Nahm’sayin?: Getting to the Bottom of It
The Link Investigates Our Most Read Article
Why so much traffic? Was the article linked somewhere in a Wikipedia article about anal prolapses? Did Vice have it linked in their article on the same topic? Was it part of some reddit thread? Did perhaps Concordia’s health services have it linked on their site, you know, just in case a student needed the information? Photo Carl Bindman
There’s a mystery haunting The Link.
I’ve long wondered, but having been unable to find the answer, I often just prefer to pretend that I’ve forgotten.
But the haunting won’t stop until I get the answers. Let me explain.
It all started sometime after Sept. 4, 2012. As part of a former Linkie’s column Sex and Pancakes that answered readers’ questions about sex, an article was published on the topic of anal prolapses.

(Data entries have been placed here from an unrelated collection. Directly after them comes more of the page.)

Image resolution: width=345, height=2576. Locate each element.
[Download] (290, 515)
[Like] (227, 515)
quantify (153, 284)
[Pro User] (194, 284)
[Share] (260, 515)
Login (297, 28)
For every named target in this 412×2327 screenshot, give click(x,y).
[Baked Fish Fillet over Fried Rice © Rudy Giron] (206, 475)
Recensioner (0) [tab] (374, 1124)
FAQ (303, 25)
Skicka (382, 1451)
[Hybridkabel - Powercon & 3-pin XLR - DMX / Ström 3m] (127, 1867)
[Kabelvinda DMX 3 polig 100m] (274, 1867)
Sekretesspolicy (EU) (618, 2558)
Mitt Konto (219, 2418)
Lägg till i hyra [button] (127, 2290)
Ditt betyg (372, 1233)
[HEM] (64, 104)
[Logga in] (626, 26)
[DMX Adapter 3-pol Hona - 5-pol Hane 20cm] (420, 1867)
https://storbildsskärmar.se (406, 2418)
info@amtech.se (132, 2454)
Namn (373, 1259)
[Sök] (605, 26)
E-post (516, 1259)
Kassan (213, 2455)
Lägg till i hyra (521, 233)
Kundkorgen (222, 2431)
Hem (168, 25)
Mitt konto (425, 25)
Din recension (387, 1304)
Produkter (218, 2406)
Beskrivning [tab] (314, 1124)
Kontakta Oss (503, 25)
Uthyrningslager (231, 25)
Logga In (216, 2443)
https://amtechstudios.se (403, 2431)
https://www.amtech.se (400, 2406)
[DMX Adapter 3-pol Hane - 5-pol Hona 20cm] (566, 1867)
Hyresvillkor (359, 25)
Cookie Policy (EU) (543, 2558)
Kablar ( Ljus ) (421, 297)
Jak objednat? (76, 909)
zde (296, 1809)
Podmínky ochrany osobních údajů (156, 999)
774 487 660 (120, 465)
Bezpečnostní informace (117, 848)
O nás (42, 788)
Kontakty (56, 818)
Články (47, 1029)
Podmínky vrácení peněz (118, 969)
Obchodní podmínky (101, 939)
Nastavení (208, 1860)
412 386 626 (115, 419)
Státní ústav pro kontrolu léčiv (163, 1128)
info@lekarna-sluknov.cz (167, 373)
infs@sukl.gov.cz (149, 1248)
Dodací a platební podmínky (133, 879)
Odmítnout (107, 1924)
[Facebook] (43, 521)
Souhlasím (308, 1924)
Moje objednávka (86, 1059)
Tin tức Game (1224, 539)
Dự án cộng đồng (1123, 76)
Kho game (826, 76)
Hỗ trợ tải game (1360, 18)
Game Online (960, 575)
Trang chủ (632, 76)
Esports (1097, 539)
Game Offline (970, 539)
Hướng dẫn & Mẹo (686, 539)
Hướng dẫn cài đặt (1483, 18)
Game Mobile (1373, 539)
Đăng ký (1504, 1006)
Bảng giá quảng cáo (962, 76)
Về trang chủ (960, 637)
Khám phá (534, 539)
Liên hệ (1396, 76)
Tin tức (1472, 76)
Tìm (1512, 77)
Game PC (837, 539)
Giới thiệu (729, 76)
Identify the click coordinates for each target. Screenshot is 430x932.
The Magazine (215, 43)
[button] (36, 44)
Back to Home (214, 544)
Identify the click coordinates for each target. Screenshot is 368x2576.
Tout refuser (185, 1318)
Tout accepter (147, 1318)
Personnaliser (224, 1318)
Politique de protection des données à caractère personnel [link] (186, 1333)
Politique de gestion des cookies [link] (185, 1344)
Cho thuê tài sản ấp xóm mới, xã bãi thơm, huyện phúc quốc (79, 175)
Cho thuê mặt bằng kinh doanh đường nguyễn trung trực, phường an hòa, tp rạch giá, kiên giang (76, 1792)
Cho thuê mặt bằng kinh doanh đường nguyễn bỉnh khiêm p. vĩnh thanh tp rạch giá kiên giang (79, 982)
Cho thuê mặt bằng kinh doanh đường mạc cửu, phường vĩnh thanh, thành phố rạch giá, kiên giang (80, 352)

“I have a question regarding a most unfortunate incident I recently saw in a pornographic film,” it begins, from a reader who called themselves Butthurt Bottom.
“In the film, a woman was being anally penetrated doggy style by a rather well endowed man. At one point, the man pulls completely out of her, and, in the process, takes her intestines with him. I do believe this is called an anal prolapse and I’m scared of it happening to me. I love being anally penetrated, so tell me, what am I to do?”
Titled “Total Prolapse of the Butt,” a play on Bonnie Tyler’s hit “Total Eclipse of the Heart,” the article goes on to explain what anal prolapses are—ultimately assuring Butthurt Bottom that anal prolapses are quite rare.
But for some reason, it’s also our most read article. On a weekly basis, it gets the most traffic, and it’s extremely rare that on any given week another article surpases it in page hits. Our site has a feature that lets us see what’s being read in live time, and there’s almost always someone reading it when I go and look.
Since being published, it’s gained over 34,600 hits, but it was only after Sept. 6, 2015 that the article really went off the charts. 34,600 hits is a big deal, considering that as an independent student publication we tend to get an average of 30,000 to 40,000 page hits per month.
This September, an article about Concordia Student Union executives accepting gifts and being accused of conflict of interest at a council meeting surpassed the “Total Prolapse of the Butt” article. It was something our masthead had never seen before. If that’s not a barometer of success, I don’t know what is.
Why is this the case? I wanted to get to the bottom of this—no pun intended.
Was the article linked somewhere in a Wikipedia article about anal prolapses? Did Vice have it linked in their article on the same topic? Was it part of some reddit thread? Did perhaps Concordia’s health services have it linked on their site, you know, just in case a student needed the information?
My hypotheses were incorrect. Google analytics shows us this isn’t the case.
Less than 600 of the views on the article come from links on external sites. The majority of the views actually come from search engines like Google. Our site stays afloat not because of our constant dedication, but actually only because there’s a sizeable number of concerned people on the internet googling about rectal things falling out, apparently.
But I’m still not satisfied. Why was the article ignored until Sept. 6, 2015? I wonder, did my research really lead me anywhere? Or am I still face to face with the unresolved, an impenetrable fog? Why even try? And what if it’s not even real humans going to the link, what if it’s just porn robots?
That’s the issue with journalism. Great journalism strives to ask the important questions, the tough questions, the very very meaningful questions. It strives to get to the bottom of things. We all strive to reach the truth, but we’re constantly faced with limits. There are limits to our knowledge. Sometimes the answer, and its shape, remain obscure to both the author and the reader.
And what if it’s not even real humans visiting the page. What if it’s just porn robots?